What Are Geographic Pay Bands?

Geographic pay bands are salary ranges tied to where an employee works rather than a single global rate. Instead of one band for “Senior Engineer,” you have bands by location: one for Germany, one for Poland, one for India, each calibrated to reflect what fair and competitive pay looks like in that market.
The alternative, a flat global salary regardless of location, sounds equitable but creates two distinct problems at scale. Pay at San Francisco rates globally and your Warsaw hire earns ten times what senior Warsaw engineers make locally, which distorts the local market and creates resentment among local hires.
Pay at a lower global rate and your Toronto or Amsterdam hires can’t cover rent and accept the first better offer they receive.
The other thing worth stating clearly, geographic pay bands are not a mechanism for paying people less. They’re a structure for paying people fairly relative to where their money actually goes. That distinction matters because it’s the first question your employees will ask when you introduce a banded system.
The 3 Models Remote Companies Actually Use
1. Location-Tiered (GitLab Model)
GitLab’s geographic pay bands system groups countries into location tiers and assigns each tier a factor that adjusts salary relative to a San Francisco benchmark.
The company publishes its full methodology in its public handbook, including the formula components: SF Benchmark x Location Factor x Level Factor x Experience Factor x Contract Type Factor.
The location factor is derived from third-party compensation survey data (not cost of living) and reflects what competing employers pay in each market. GitLab is explicit on this point, they pay based on cost of labor, not cost of living. An engineer in Amsterdam draws a different location factor than one in Warsaw because the talent markets are materially different, not because Amsterdam is more expensive.
Pros: simple to administer, defensible to candidates because the methodology is public, reduces negotiation friction when candidates understand upfront how the number was built.
Cons: tier boundaries create cliff edges. A candidate 50 miles from a geographic pay band boundary can end up in a significantly lower band than a comparable hire.
Managing tier assignment as employees relocate requires clear written policy before the first move happens.
2. Cost-of-Living Indexed (Buffer Model)
Buffer benchmarks all salaries to San Francisco 50th percentile data (currently sourced from Carta) and applies a geographic multiplier based on cost of living. The current model uses two bands, high cost of living locations receive 100% of the SF benchmark; all others receive 90%. Buffer determines which band applies using Numbeo’s cost-of-living index.

* _DATA SHOWN_

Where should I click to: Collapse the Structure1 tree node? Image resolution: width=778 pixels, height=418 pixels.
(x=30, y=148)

--

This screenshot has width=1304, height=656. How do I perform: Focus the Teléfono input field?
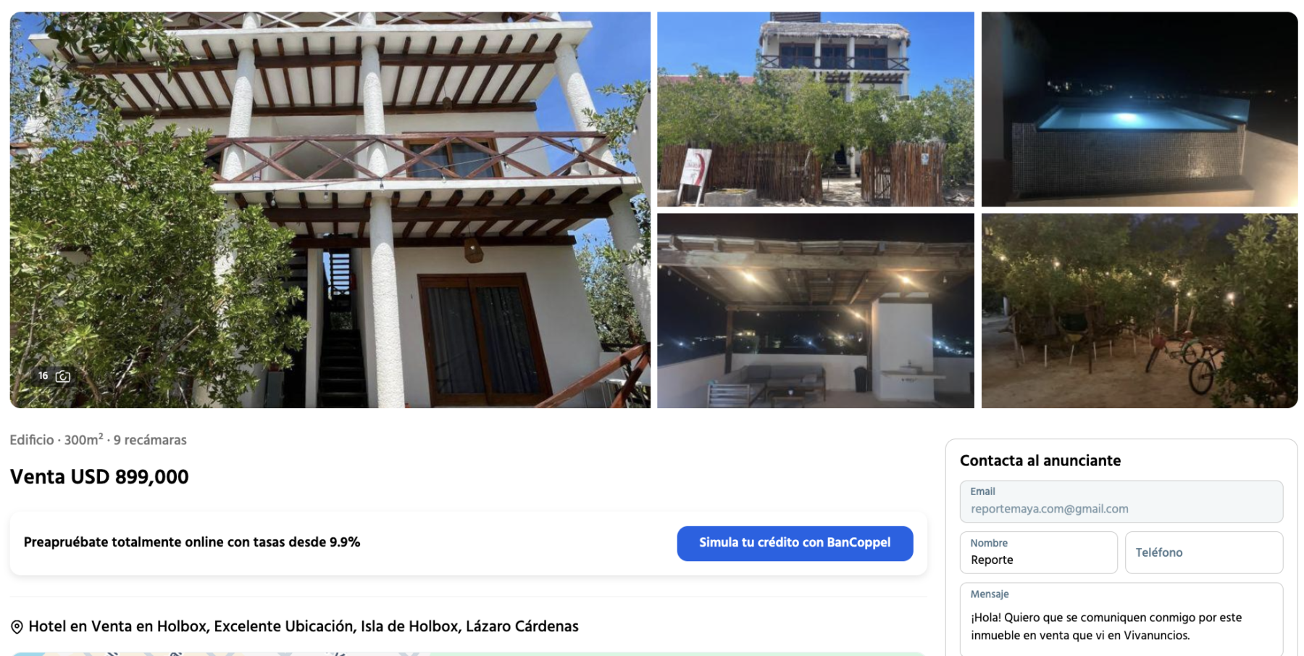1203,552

* _REQUIREMENTS_
(1) Translate this sentence from the passage on geographic pay bands into Spanish: "Buffer determines which band applies using Numbeo’s cost-of-living index."
(2) Answer these questions using the passage on geographic pay bands:
(a) Which city's rate serves as the benchmark in GitLab's salary formula?
(b) What data is GitLab's location factor derived from?
(c) Under Buffer's model, what percentage of the SF benchmark do locations outside the high cost-of-living band receive?
(3) Return the part of the passage on geographic pay bands between "The alternative, a" and "among local hires.", inclusive, with no changes.
The entries have no connection to the passage on geographic pay bands.

* _EXERCISE ANSWERS_
(1) Buffer determina qué banda se aplica utilizando el índice de costo de vida de Numbeo.

(2)
(a) San Francisco
(b) Third-party compensation survey data
(c) 90%

(3)
The alternative, a flat global salary regardless of location, sounds equitable but creates two distinct problems at scale. Pay at San Francisco rates globally and your Warsaw hire earns ten times what senior Warsaw engineers make locally, which distorts the local market and creates resentment among local hires.